Your result will be the set of lines with "window", copied from the material below.

> **Provided records**
──────────
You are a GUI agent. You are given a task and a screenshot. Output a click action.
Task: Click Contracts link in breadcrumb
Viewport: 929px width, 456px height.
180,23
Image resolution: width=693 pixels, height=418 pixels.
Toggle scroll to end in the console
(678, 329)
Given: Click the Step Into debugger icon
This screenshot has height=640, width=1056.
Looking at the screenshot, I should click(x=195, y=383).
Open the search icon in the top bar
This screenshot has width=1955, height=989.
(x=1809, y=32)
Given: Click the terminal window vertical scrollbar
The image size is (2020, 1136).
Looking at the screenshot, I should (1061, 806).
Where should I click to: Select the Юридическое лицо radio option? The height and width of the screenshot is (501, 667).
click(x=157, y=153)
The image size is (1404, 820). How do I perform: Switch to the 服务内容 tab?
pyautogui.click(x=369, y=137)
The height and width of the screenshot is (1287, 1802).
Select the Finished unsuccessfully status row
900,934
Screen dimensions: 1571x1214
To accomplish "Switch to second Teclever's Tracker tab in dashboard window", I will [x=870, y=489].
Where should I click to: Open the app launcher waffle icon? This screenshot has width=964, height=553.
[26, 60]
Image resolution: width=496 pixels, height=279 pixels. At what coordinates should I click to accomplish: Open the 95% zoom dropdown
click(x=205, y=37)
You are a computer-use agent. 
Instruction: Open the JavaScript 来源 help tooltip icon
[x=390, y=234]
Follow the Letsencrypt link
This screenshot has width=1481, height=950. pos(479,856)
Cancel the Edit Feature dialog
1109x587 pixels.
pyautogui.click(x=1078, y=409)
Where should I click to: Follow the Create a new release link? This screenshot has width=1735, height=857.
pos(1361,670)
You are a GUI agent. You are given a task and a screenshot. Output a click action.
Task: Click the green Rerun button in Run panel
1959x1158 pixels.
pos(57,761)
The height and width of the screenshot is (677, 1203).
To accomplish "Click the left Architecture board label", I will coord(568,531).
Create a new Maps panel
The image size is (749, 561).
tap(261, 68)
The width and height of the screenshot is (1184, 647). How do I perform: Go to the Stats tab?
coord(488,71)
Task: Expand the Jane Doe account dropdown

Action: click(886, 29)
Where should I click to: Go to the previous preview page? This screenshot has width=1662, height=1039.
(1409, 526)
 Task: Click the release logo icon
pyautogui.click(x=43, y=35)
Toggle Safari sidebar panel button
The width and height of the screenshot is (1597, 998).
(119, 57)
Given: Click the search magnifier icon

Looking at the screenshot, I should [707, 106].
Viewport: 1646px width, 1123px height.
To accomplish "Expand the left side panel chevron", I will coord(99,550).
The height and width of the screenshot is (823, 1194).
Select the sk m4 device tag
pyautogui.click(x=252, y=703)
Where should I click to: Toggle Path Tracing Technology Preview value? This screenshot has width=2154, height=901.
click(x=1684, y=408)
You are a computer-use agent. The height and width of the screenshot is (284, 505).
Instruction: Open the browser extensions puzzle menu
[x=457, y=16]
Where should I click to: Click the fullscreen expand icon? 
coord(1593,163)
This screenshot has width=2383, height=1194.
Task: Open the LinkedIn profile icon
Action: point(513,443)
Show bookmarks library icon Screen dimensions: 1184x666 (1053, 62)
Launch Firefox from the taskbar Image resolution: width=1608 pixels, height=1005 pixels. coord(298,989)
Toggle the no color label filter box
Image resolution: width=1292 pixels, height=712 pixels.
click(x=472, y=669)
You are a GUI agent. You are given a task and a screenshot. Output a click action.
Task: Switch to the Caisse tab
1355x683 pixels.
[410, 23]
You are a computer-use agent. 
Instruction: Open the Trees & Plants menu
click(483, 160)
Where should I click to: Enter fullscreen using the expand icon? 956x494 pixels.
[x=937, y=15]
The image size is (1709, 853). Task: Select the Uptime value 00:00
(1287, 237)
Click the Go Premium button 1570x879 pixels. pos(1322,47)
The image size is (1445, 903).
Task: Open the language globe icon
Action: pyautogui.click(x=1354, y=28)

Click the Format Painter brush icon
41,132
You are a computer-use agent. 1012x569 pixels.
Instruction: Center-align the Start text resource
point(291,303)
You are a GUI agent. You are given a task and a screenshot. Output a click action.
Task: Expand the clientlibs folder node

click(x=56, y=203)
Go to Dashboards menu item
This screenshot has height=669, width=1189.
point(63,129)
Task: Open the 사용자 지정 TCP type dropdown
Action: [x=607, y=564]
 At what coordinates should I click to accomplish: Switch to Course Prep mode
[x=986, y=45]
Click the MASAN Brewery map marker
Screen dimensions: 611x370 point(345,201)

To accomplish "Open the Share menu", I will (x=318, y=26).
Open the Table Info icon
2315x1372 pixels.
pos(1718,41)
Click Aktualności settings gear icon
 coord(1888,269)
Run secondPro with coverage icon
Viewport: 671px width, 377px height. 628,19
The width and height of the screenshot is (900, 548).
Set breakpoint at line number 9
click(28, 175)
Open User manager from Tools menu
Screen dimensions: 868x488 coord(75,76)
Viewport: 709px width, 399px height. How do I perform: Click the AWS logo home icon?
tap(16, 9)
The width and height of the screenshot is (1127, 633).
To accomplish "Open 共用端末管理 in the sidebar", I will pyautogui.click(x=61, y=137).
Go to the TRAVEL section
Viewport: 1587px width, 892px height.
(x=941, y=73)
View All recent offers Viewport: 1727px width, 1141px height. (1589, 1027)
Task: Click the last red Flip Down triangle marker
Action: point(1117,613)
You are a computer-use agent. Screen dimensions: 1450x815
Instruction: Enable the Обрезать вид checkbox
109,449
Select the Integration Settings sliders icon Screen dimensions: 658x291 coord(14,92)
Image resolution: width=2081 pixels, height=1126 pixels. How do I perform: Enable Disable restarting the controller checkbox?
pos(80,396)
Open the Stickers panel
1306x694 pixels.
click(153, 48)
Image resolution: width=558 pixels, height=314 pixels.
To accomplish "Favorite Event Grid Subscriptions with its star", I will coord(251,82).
──────────
> **Answer section**
Given: Click the terminal window vertical scrollbar
To accomplish "Switch to second Teclever's Tracker tab in dashboard window", I will [x=870, y=489].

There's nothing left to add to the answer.